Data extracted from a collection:
::::::::::
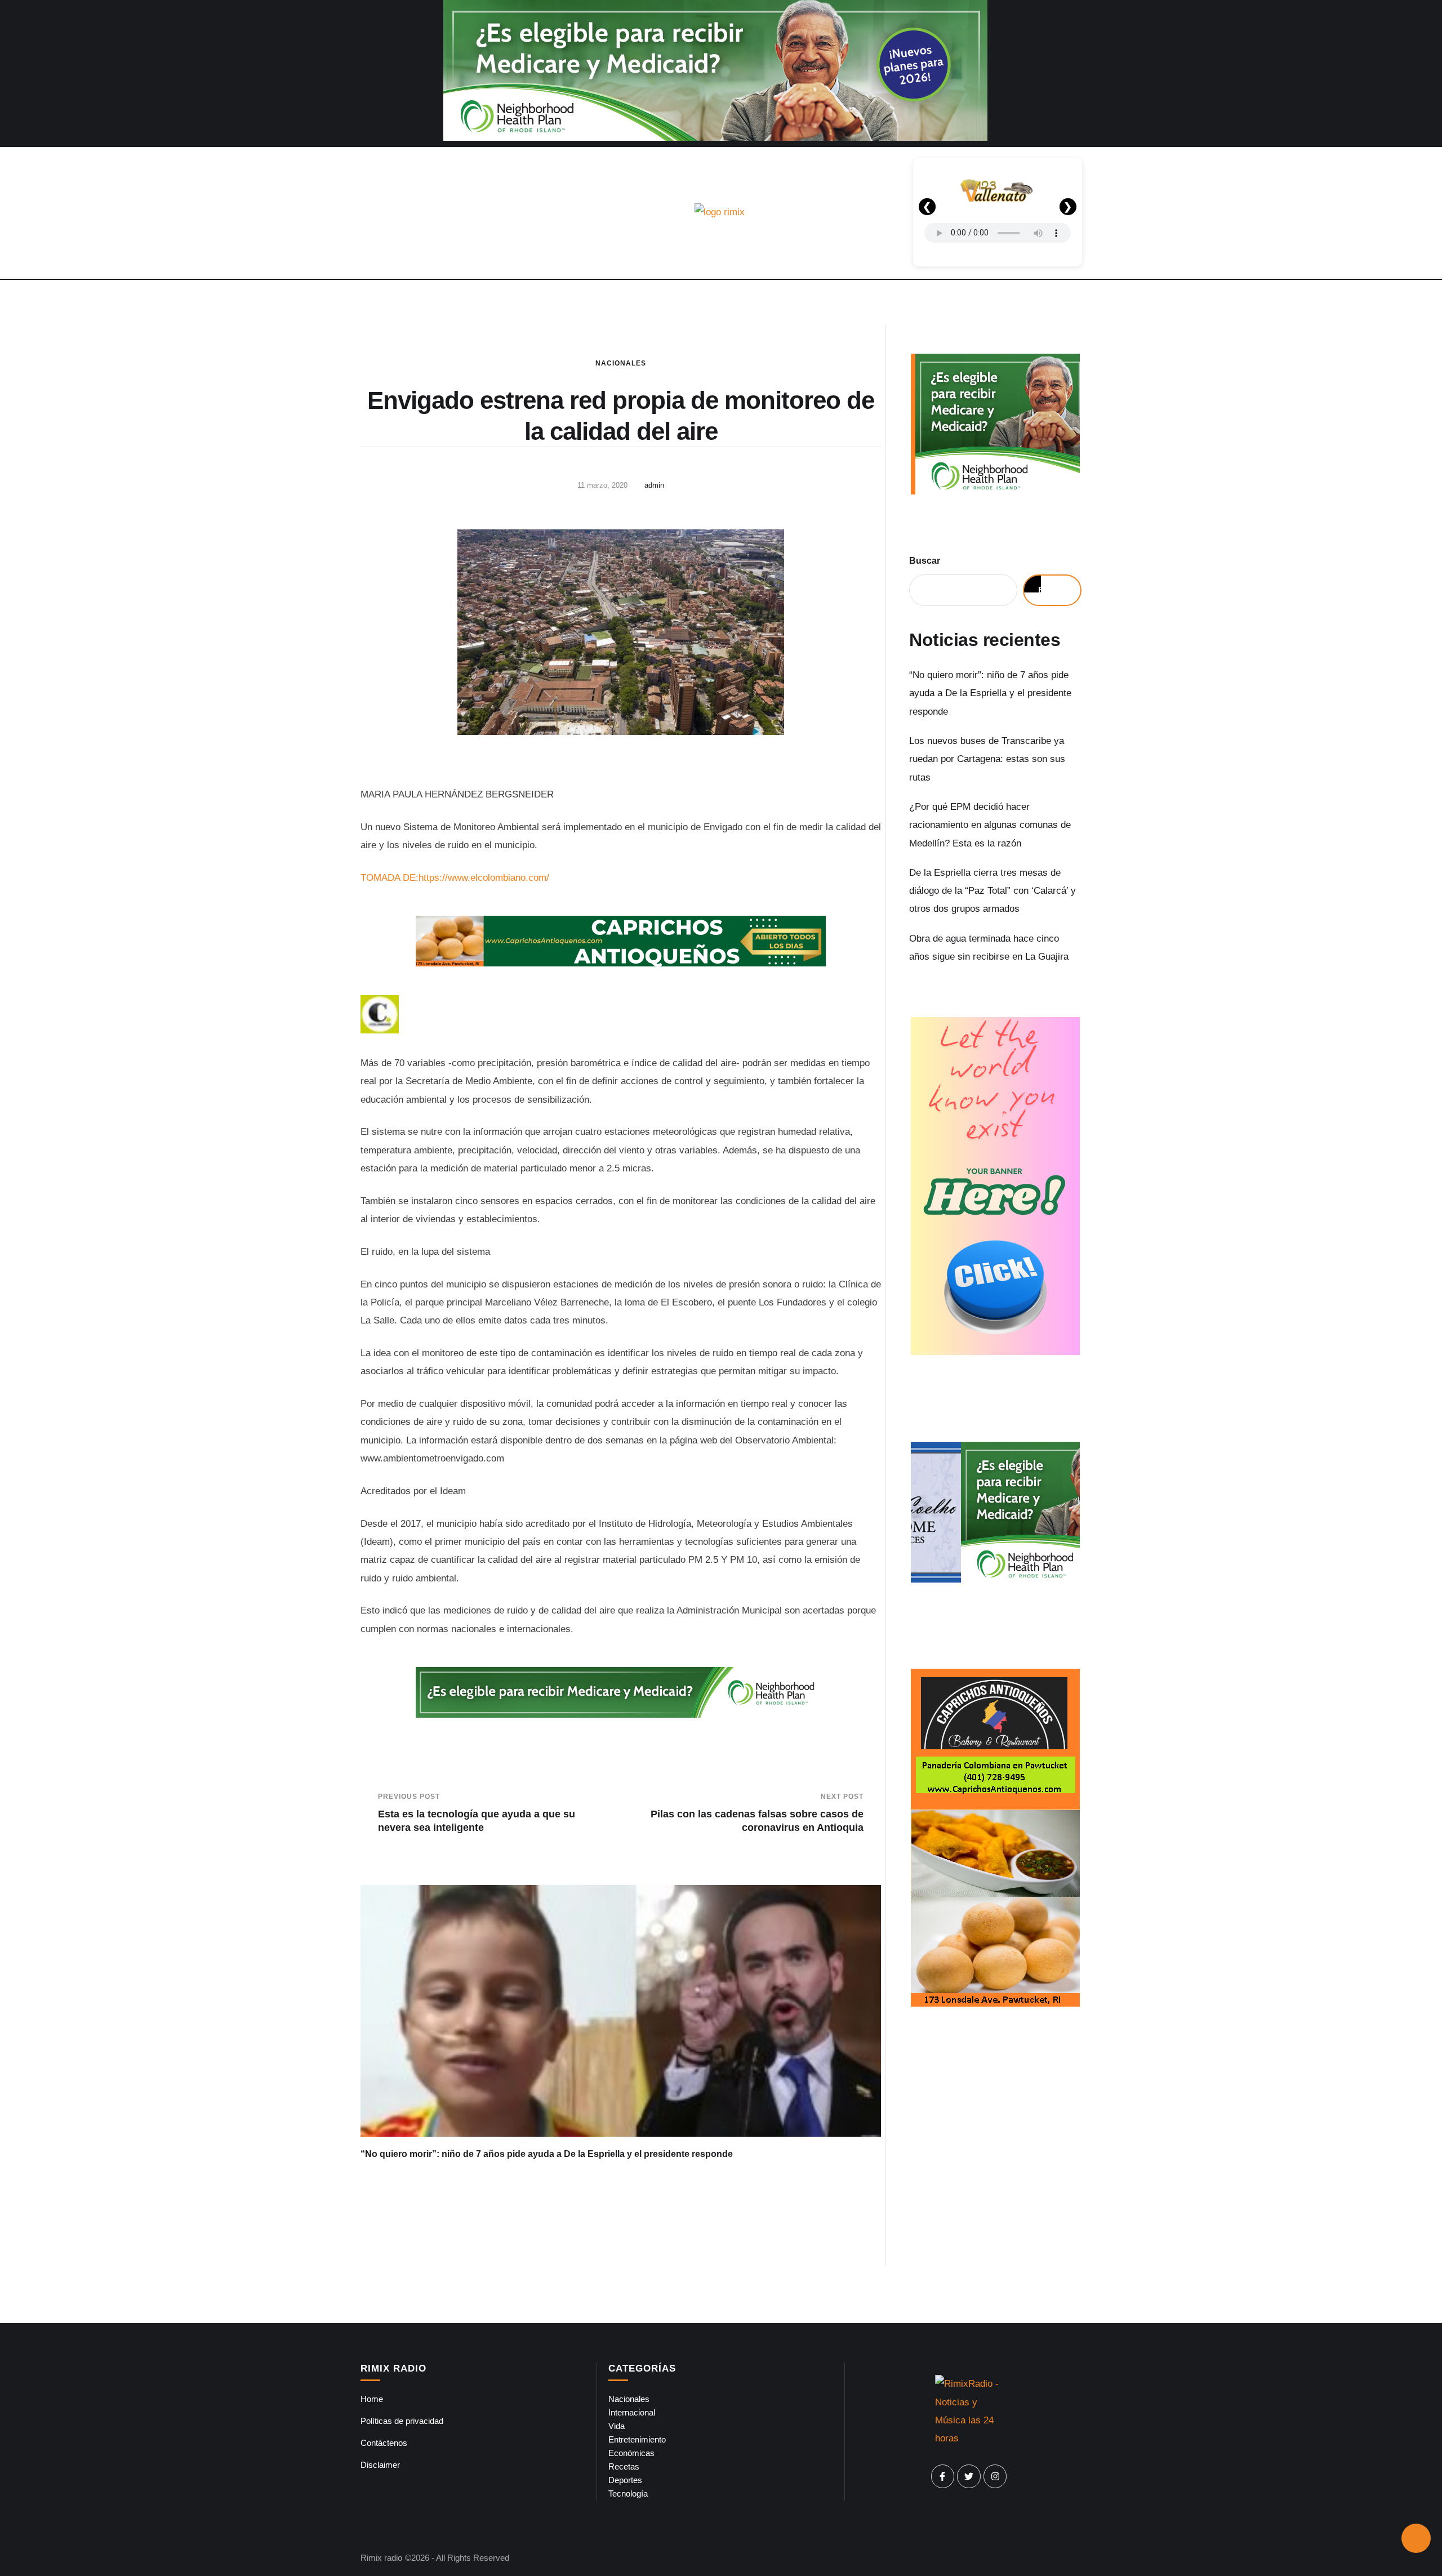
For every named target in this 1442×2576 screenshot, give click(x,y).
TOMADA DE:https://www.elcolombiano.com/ (454, 877)
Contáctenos (383, 2443)
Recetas (623, 2466)
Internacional (631, 2412)
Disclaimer (380, 2465)
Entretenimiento (637, 2439)
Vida (616, 2426)
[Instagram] (995, 2476)
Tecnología (628, 2493)
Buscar (924, 560)
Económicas (631, 2453)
::::::::::
What you return should be the entries from above, unchanged and without their images.

Answer to the exercise:
For every named target in this 1442×2576 screenshot, give click(x,y).
TOMADA DE:https://www.elcolombiano.com/ (454, 877)
Contáctenos (383, 2443)
Recetas (623, 2466)
Internacional (631, 2412)
Disclaimer (380, 2465)
Entretenimiento (637, 2439)
Vida (616, 2426)
[Instagram] (995, 2476)
Tecnología (628, 2493)
Buscar (924, 560)
Económicas (631, 2453)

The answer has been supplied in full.